Die eine Hälfte der Probanden erhielt Diktate mit jeweils fünf Fehlern, die andere sollte Diktate mit 30 Fehlern beurteilen. Nachdem sie einen Fragebogen zu eigenen demografischen Merkmalen ausgefüllt hatten, wurden sie aufgefordert, die Diktate zu korrigieren, die Fehlerzahl zu notieren und eine Note zu vergeben. In der Einleitung erhielten sie die Information, das Diktat sei von Murat oder von Max geschrieben. Im Anschluss ermittelten die Forscher schließlich die impliziten Einstellungen der angehenden Lehrer zu den Leistungen von Kindern mit Migrationshintergrund anhand eines Tests, bei dem sie Menschen auf Fotos bestimmte Eigenschaften zuordnen mussten.

Im Ergebnis zeigte sich, dass „Murat“ durchweg schlechtere Noten erhielt, als „Max“. Unabhängig von der Zahl der gefundenen Fehler leiteten die Beurteiler aus der gleichen Fehlerzahl unterschiedliche Noten ab – mit Nachteil für die vermeintlich türkischen Schüler. Entsprach das Diktat mit 30 Fehlern einer schlechten Leistung, fiel dabei der Unterschied deutlicher aus, als bei einer vermeintlich durchschnittlichen Leistung mit fünf Fehlern.

Max versus Murat: Grundschulkinder mit türkischem Hintergrund erhielten schlechtere Noten im Diktat. Foto: White77 / pixabay (CC0) (bearbeitet)

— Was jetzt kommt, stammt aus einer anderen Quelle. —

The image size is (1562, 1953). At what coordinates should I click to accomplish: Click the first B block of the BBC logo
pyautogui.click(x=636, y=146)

Offensichtlich liege das Problem also nicht in der Ermittlung der Fehler, sondern in der Notensetzung, im Übrigen weitgehend unabhängig von der inneren Einstellung der Studenten. Überraschend für die Forscher war allerdings, dass Lehramtsstudenten mit einer eher positiven Einstellung zur Schulleistung von Jugendlichen mit Migrationshintergrund die schlechten Diktate von „Murat“ noch einmal strenger bewerteten, als diejenigen mit eher negativer Erwartung.

Trotz dieses überraschenden Befunds ist sich Meike Bonefeld, die die Auswertungen geleitet hat sicher: „Unsere Studie liefert neue Ansatzpunkte für die Lehrkraftausbildung“. Nach ihrer Ansicht sollten „Vor allem die Bewertungsstandards vereinheitlicht werden, damit angehende Lehrerinnen und Lehrer in Zukunft Noten nach objektiveren Standards vergeben“.

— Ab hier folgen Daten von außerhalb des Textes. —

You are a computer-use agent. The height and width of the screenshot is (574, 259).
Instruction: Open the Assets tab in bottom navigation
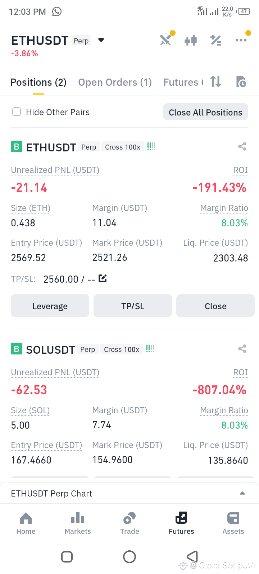pos(233,524)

Im weiteren Verlauf ihrer Studien wollen die Forscher herausfinden, wie die Urteilsprozesse der Lehrer bei Notenvergabe ablaufen und was die Gründe für die festgestellten Unterschiede sind. Diese Mechanismen zu verstehen und zu durchbrechen, sei eine wichtige Herausforderung für zukünftige Forschung, so Bonefeld. (zab)

Studie “(Biased) Grading of Students‘ Performance: Students‘ Names, Performance Level, and Implicit Attitude” als Open Access-Manuskript („Frontiers in Psychology“, Juni 2018)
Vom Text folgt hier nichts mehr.